- Born: May 3, 1965 (age 60) Antibes, France
- Occupation: Chef

= Laurent Gras (chef) =

French-born chef (born 1965)

Laurent Gras (born May 3, 1965, in Antibes, France) is a French-born chef currently living and working in the United States.

== In France ==
Gras's career began in his native France where he worked at several top Michelin-rated establishments, including: Lucas Carton, where he was chef de partie under Alain Senderens; Restaurant Guy Savoy, where he was chef de cuisine; Hotel de Paris Monaco, where he was chef de cuisine under Alain Ducasse; and Restaurant Alain Ducasse Paris, where he was the opening chef de cuisine.

==In the United States==
Gras's American debut was in 1997 at Peacock Alley in New York's Waldorf-Astoria Hotel, where, as Executive Chef, he received a three star review from Ruth Reichl of The New York Times.
He spent four successful years there before moving to San Francisco, where he was named the Executive Chef of the Fifth Floor. His work at the Fifth Floor was received with critical accolades including San Francisco Magazine’s Chef of the Year and Best New Restaurant 2002, Food & Wine Magazine’s Best New Chef 2002, and he was featured on the cover of Gourmet Magazine in 2003.

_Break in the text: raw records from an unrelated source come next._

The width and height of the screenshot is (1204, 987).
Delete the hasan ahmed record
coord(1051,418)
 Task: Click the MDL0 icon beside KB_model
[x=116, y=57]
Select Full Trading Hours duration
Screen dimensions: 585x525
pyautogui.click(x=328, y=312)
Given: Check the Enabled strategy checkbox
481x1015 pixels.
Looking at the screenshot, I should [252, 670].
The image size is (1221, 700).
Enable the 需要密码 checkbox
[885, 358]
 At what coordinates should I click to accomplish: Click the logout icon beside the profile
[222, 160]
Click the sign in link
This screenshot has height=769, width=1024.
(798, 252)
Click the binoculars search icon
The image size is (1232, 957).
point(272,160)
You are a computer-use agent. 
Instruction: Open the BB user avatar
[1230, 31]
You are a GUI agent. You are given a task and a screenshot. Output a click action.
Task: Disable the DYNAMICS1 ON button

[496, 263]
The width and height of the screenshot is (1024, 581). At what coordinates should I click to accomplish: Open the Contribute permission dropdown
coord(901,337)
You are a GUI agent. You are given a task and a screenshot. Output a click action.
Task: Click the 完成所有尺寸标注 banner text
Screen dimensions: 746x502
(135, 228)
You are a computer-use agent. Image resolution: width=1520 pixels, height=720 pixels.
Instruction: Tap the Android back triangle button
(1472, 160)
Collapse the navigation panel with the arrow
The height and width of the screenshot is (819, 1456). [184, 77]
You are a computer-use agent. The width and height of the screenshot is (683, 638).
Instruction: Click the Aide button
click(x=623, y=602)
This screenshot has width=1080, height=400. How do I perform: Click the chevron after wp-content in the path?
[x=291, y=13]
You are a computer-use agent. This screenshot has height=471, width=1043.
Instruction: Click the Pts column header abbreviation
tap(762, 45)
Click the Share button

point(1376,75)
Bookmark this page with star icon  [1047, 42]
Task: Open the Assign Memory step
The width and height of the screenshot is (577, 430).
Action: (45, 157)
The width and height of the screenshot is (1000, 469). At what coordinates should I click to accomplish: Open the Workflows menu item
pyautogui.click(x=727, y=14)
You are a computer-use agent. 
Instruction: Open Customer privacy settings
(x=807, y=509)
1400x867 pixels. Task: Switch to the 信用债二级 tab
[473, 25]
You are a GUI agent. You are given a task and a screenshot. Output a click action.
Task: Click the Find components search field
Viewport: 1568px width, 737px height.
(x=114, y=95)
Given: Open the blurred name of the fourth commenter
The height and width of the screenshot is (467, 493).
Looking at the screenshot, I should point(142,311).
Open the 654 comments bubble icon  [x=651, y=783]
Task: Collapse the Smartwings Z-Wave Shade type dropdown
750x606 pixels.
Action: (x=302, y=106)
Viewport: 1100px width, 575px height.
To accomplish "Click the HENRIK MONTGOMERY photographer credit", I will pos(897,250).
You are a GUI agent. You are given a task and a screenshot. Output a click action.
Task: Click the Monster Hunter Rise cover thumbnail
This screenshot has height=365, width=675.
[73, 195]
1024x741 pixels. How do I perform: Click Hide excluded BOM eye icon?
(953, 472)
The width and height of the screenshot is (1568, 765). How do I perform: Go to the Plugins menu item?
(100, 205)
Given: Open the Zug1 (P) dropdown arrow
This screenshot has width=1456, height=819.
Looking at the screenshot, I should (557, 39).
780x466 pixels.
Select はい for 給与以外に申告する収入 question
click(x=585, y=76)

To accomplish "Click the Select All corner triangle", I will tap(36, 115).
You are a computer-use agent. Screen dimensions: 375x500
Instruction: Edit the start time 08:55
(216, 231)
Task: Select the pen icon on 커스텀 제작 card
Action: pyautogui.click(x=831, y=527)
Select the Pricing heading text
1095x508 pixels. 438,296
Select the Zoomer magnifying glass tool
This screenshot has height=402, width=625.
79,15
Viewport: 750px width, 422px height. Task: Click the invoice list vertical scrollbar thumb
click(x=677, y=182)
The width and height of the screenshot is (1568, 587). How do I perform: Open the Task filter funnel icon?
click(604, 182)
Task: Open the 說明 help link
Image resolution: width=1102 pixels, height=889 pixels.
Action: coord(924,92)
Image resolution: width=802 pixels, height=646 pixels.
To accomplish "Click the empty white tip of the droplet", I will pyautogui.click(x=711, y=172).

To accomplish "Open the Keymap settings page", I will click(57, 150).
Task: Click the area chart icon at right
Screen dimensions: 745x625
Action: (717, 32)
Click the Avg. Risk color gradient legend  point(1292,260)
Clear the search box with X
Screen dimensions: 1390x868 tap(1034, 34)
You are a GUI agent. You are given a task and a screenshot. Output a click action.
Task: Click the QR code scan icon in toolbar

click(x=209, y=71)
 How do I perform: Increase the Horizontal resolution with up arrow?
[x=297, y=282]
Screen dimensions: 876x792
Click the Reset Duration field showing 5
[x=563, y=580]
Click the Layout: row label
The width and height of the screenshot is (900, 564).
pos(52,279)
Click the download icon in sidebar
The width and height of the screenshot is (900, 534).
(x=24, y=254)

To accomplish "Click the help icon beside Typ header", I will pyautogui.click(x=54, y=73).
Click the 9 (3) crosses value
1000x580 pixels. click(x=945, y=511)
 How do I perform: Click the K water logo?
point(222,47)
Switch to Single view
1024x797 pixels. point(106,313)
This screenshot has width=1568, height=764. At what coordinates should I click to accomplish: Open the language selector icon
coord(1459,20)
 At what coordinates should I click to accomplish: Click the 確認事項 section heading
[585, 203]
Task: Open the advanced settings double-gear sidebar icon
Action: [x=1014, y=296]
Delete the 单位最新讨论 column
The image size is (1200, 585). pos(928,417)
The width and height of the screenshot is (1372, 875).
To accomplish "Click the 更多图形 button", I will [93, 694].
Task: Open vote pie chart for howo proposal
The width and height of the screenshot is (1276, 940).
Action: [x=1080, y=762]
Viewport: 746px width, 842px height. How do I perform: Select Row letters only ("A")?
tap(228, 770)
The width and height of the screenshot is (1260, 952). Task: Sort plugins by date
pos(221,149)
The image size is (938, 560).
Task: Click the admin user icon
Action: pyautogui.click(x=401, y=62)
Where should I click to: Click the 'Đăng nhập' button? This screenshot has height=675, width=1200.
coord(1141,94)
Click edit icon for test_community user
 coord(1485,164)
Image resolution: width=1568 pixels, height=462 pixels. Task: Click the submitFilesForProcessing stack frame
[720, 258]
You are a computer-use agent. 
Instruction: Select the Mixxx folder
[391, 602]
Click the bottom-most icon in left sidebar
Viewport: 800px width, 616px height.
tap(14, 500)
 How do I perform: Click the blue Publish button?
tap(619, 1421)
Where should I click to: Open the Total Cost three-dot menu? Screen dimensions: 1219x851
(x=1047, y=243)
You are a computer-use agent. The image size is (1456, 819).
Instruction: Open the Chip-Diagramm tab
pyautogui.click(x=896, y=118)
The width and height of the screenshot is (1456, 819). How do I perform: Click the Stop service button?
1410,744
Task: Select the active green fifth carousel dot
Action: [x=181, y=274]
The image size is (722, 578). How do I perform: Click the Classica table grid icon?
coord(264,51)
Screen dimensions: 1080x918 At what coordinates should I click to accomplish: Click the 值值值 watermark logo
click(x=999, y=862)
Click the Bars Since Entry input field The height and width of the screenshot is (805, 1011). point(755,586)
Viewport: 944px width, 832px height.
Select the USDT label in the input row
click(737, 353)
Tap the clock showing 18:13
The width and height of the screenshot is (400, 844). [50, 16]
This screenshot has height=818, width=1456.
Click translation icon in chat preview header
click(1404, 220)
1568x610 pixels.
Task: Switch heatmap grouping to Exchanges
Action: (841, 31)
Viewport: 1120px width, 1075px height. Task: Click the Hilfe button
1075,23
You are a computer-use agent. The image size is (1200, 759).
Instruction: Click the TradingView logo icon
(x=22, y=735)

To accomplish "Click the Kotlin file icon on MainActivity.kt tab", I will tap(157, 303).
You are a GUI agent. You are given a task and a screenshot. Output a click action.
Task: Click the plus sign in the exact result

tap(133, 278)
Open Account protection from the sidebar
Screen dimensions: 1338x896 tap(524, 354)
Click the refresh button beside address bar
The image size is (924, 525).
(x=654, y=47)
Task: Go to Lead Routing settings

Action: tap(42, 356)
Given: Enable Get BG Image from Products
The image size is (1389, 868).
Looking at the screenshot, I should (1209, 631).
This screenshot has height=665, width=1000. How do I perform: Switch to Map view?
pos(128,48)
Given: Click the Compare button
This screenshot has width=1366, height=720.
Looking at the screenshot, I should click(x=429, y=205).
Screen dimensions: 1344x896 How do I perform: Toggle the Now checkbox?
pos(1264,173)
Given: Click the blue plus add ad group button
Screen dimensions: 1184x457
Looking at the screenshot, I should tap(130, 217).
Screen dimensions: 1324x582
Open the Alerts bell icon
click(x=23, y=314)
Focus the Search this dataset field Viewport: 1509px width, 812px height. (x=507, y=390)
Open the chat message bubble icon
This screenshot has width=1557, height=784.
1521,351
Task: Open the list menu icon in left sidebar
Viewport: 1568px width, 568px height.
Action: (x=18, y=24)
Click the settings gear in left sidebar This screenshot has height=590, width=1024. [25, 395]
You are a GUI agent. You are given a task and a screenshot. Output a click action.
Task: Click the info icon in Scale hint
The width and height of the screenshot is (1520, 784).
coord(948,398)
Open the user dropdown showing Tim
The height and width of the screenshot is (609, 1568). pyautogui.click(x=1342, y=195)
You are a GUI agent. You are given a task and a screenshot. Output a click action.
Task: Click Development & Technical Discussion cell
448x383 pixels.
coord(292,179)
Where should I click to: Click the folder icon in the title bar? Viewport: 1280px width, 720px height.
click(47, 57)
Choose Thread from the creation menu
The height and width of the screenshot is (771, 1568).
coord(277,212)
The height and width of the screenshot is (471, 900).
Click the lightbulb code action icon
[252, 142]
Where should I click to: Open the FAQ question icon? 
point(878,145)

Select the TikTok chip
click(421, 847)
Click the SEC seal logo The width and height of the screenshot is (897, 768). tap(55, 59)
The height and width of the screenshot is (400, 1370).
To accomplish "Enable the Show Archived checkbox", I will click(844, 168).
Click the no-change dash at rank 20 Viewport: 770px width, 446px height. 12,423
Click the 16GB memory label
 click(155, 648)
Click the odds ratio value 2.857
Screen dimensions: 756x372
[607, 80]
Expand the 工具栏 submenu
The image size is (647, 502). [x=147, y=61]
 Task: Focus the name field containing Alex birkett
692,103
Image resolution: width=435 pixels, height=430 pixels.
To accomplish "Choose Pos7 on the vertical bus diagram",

Gras opened his first restaurant in Chicago, L_{2}O, in May 2008. The restaurant received Esquire's Restaurant of the Year award, and a nomination for Best New Restaurant from the James Beard Foundation Award. In November 2010, the newly published Michelin Guide for Chicago gave the restaurant three stars, its top rating. At the same time, Gras announced his departure from the restaurant. Later, he was the co-executive chef of two Michelin starred Saison in San Francisco.

==Cookbooks==

In August 2012, Gras released his first cookbook as an interactive e-book. Laurent Gras: My Provence includes dishes from Gras's early years growing up and working as a chef on the Côte d'Azur. The digital cookbook was co-written with Mitchell Davis and features step-by-step photos, instructional videos, and chef tips. Laurent Gras: My Provence was awarded the 2013 International Association of Culinary Professionals (IACP) Judges Choice Cookbook Award and the New Media Award for Intriguing Use of Technology.

== Cycling ==
Gras is a member of the Foundation Cycling New York amateur racing team.